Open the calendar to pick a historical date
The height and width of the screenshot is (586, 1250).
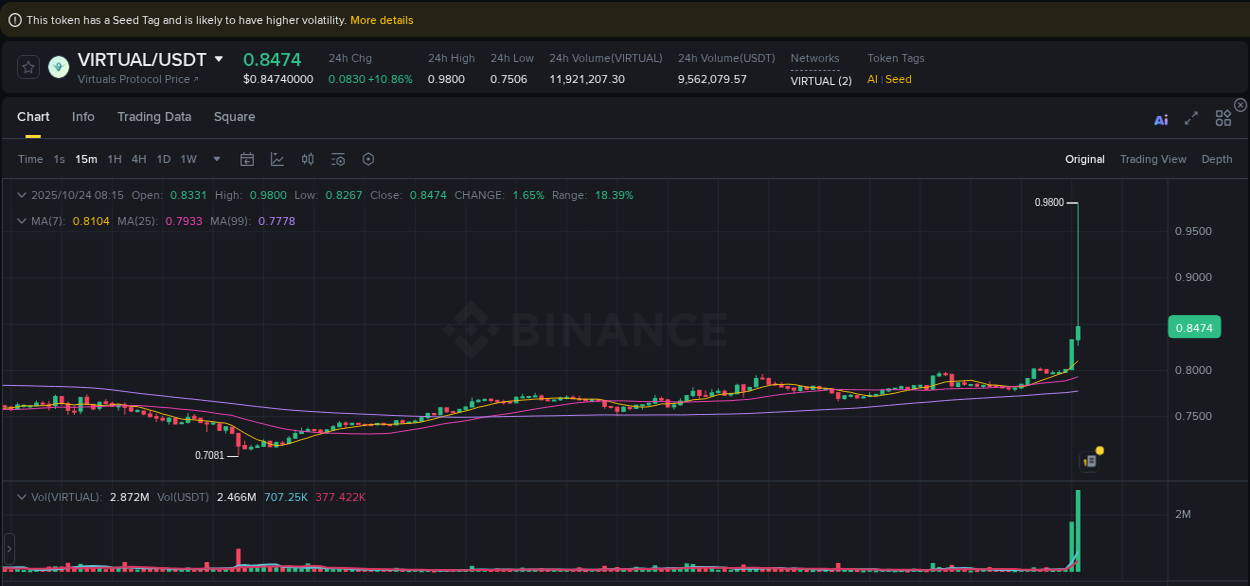pos(247,159)
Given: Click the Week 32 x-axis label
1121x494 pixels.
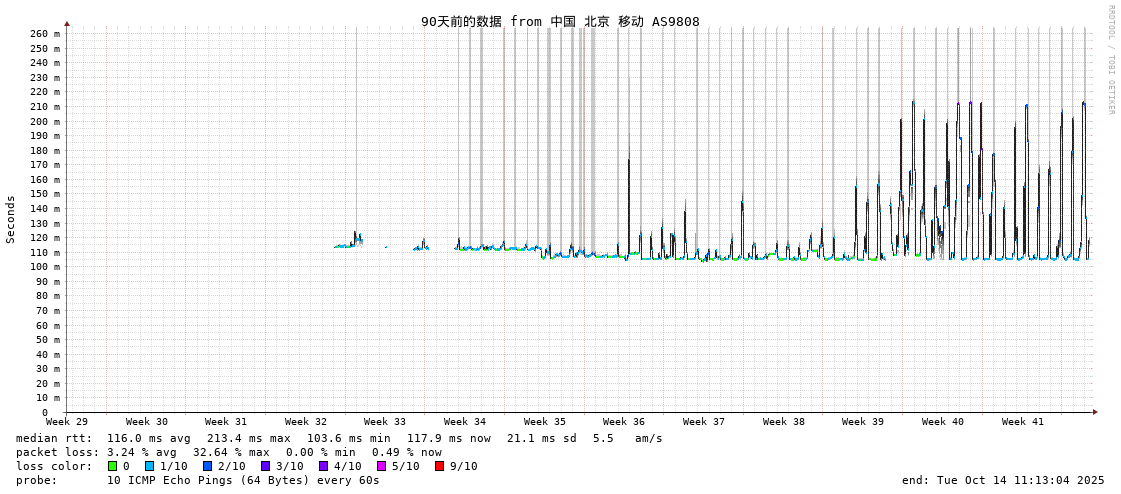Looking at the screenshot, I should tap(305, 422).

———

» Task statement
Turn the part of the listing that opens with the line containing "Given: Click the Week 32 x-axis label" and closes at the end of the listing into a Markdown table with columns named Row and Line, numbering each line and skipping any blank ones. Leave the pictures out of the table.

» Solution to the exercise
| Row | Line |
|---|---|
| 1 | Given: Click the Week 32 x-axis label |
| 2 | 1121x494 pixels. |
| 3 | Looking at the screenshot, I should tap(305, 422). |